╭──
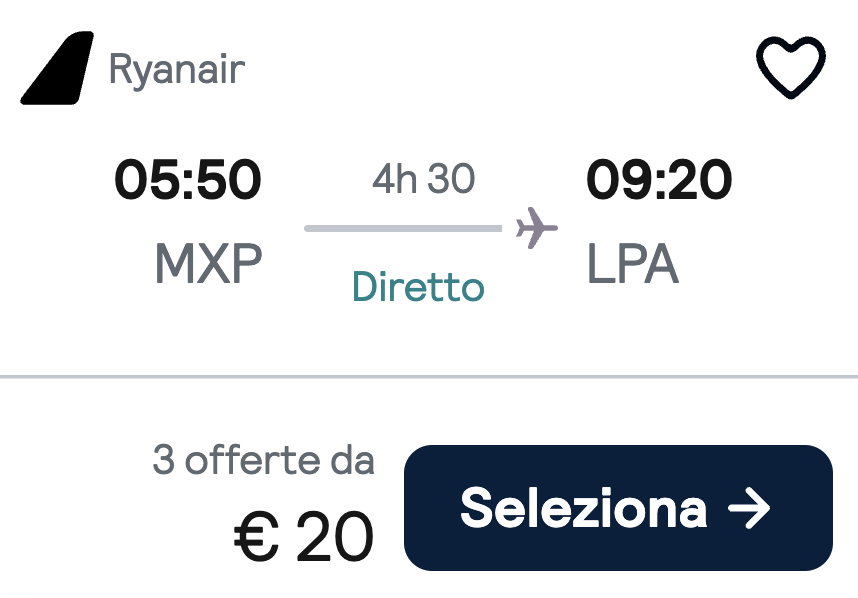Click the LPA arrival airport code
This screenshot has width=858, height=598.
633,263
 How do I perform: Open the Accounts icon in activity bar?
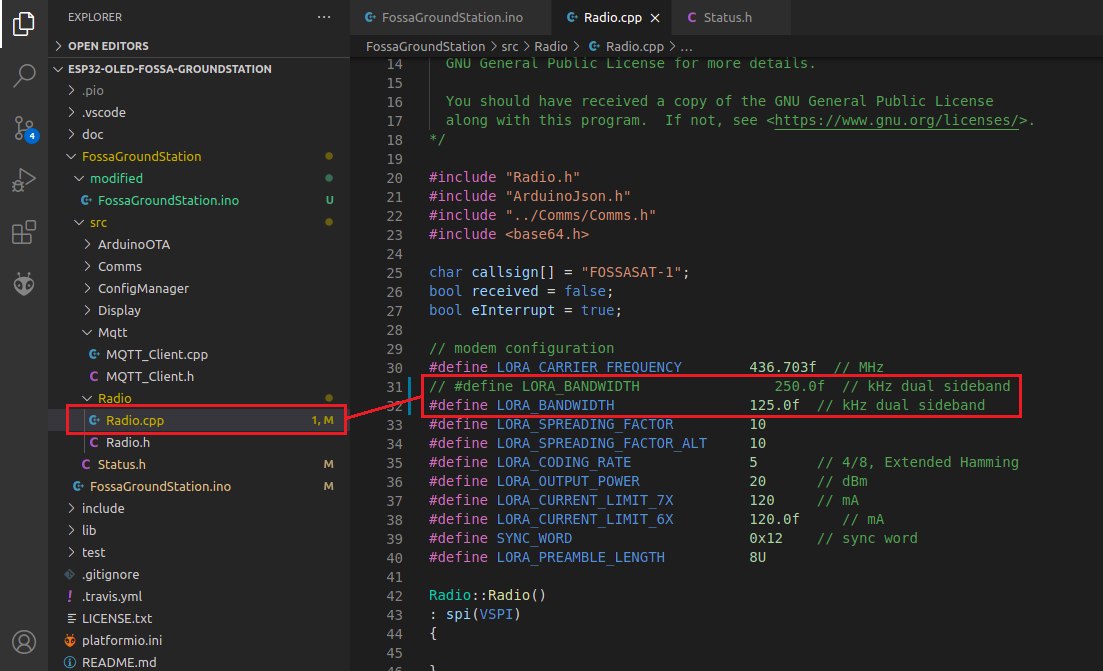coord(24,641)
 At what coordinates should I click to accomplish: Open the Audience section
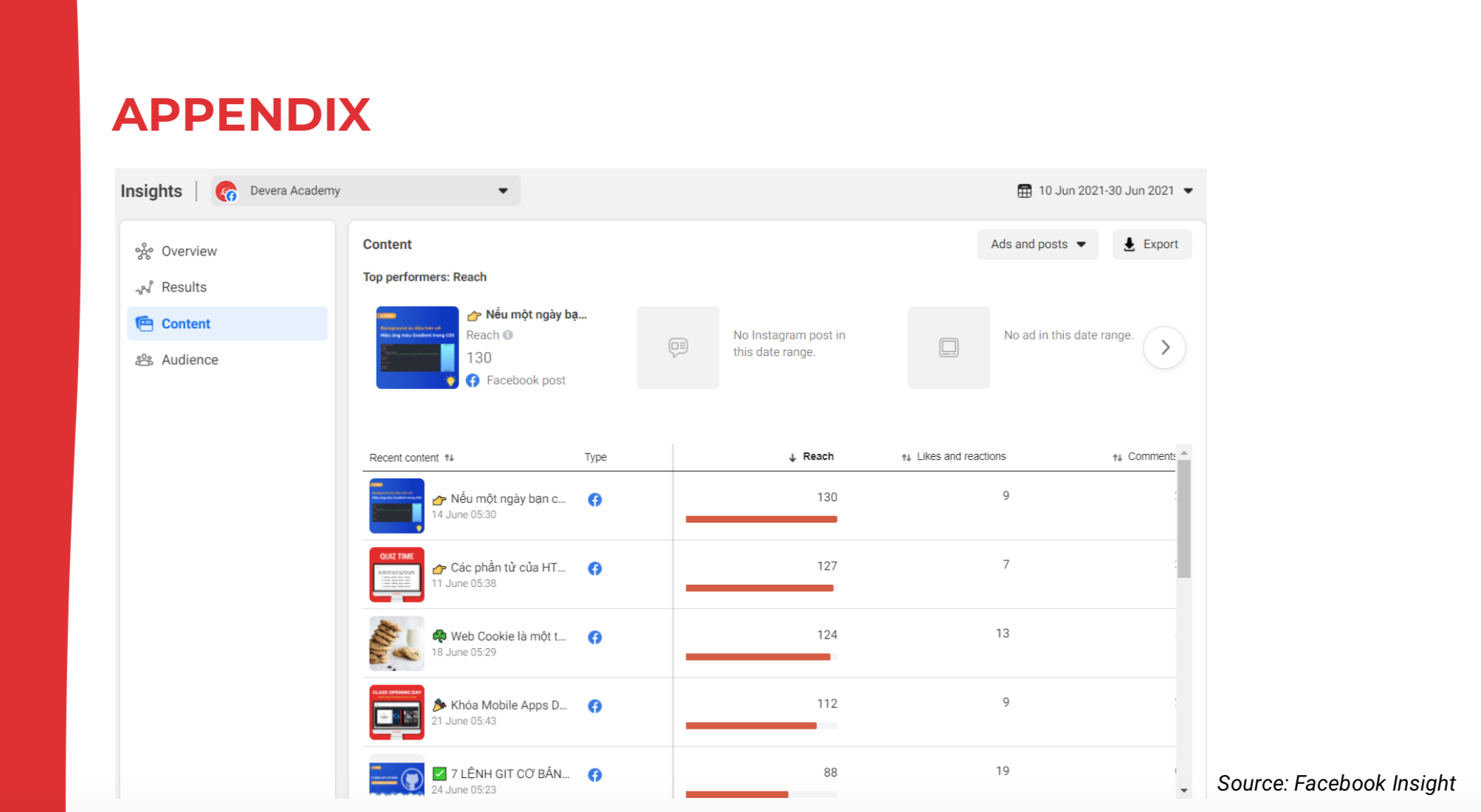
╰──
* Task brief
Reproduce the material above word for word, from the first line to the last, and leave out the pictures.

* Answer to this exercise
Click the LPA arrival airport code
This screenshot has width=858, height=598.
633,263
 How do I perform: Open the Accounts icon in activity bar?
coord(24,641)
 At what coordinates should I click to accomplish: Open the Audience section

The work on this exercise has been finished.